# Skew



## BRobbins629 (Nov 20, 2006)

Been wanting to try this for a while.  M4 steel 1/4 x 3/4 (also have some M2 and will compare sometime), 3/4" copper pipe cap, and some left over walnut from old projects.  Mostly made with disk sander and lathe; a little help from the dremel and some hand chisels to seat the tang.  A little time consuming, but actually easier than I thought it would be.  Cuts like knife through butter and leaves an incredibly smooth surface. Think next one will have a longer handle but will turn it with this.


----------



## johncrane (Nov 20, 2006)

Well done Bruce the best part is it works great![]


----------



## JimGo (Nov 20, 2006)

Pretty sweet Bruce!  Nice job!


----------



## NavyDiver (Nov 20, 2006)

Wow!
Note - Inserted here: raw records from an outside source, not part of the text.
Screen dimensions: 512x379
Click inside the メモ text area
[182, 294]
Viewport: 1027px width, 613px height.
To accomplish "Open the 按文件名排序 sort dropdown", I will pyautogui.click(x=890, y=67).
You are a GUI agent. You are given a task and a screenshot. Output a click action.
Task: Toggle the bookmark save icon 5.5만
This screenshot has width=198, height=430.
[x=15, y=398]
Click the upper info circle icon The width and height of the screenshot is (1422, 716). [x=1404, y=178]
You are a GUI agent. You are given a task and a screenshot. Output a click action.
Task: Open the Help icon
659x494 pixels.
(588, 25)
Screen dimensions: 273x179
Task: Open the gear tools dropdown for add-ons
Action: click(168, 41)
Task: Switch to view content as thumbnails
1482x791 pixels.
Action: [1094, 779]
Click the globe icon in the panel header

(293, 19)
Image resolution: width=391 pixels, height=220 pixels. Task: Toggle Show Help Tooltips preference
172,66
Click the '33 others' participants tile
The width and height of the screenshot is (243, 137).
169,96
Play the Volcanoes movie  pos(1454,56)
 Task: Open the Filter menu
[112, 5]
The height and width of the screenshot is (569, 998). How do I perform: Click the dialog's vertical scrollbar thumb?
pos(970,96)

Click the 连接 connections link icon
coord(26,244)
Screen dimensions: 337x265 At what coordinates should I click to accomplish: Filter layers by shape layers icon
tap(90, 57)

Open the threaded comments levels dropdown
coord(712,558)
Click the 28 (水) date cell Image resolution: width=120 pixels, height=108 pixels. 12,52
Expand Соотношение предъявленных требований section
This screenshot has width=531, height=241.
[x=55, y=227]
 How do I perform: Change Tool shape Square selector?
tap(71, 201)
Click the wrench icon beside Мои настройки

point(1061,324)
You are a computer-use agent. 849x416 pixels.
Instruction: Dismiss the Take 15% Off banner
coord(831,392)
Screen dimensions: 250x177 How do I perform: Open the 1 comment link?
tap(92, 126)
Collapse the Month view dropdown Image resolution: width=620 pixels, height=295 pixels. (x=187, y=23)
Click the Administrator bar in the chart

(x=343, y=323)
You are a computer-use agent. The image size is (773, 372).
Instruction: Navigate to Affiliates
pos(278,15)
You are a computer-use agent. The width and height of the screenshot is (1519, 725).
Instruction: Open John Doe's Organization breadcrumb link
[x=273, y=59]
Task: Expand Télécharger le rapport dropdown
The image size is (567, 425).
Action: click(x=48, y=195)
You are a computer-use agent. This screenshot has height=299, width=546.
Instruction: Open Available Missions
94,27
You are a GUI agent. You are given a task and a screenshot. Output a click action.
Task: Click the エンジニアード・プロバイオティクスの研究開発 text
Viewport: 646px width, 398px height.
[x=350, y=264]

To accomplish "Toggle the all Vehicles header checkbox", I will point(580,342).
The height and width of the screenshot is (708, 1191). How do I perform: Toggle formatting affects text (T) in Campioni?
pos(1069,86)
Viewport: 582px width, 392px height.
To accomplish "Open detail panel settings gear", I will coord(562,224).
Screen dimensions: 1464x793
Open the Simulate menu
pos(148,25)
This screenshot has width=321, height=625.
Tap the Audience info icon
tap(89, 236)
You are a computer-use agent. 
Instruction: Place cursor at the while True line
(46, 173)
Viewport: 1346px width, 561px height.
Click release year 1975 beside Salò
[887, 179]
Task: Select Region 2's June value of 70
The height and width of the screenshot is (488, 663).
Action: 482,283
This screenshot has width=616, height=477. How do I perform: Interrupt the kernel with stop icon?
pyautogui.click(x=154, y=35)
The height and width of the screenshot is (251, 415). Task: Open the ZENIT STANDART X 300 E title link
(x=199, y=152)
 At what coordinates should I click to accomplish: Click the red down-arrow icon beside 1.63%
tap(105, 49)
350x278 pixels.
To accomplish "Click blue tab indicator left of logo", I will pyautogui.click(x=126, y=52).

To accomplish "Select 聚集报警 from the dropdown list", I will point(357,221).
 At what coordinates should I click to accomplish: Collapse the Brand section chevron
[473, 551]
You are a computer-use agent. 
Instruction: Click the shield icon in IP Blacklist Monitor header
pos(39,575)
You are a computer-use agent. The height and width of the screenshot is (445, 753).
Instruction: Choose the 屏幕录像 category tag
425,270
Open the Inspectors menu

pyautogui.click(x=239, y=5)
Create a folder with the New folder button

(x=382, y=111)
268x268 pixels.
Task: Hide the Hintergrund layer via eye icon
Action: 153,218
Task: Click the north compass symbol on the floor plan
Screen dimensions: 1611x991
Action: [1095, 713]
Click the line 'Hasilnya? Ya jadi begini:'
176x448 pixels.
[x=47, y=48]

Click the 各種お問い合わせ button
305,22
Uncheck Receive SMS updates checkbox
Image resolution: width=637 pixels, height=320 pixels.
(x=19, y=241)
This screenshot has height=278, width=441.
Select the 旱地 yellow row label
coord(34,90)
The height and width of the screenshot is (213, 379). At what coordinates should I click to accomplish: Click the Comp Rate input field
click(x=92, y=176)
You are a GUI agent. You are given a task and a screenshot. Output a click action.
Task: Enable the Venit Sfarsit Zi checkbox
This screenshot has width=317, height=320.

Very nice.


----------



## gerryr (Nov 20, 2006)

Very nice.  I think I might have to look into getting some tool steel.


----------



## pete00 (Nov 22, 2006)

look great nice job............pete


----------



## Rifleman1776 (Nov 22, 2006)

How did you cut the steel?
I would like to make a bowl scraper with a unique shape but don't have metal working tools. I understand most of the high speed steels are pretty resistant to ordinary hacksaws.


----------



## BRobbins629 (Nov 22, 2006)

A colleague of mine at work and I did a mini group buy on the steel. We ordered it cut to length for a few extra dollars, but I don't see why a dremmel tool with a cutoff blade wouldn't go through it.  Everything else was shaped with a disk sander with 150 grit paper. Took some time and did wear through 2 sheets, but it can be done totally with abrasives of one kind or another, bench grinder, disk sanders, spindle sanders, dremels, or any combination.


----------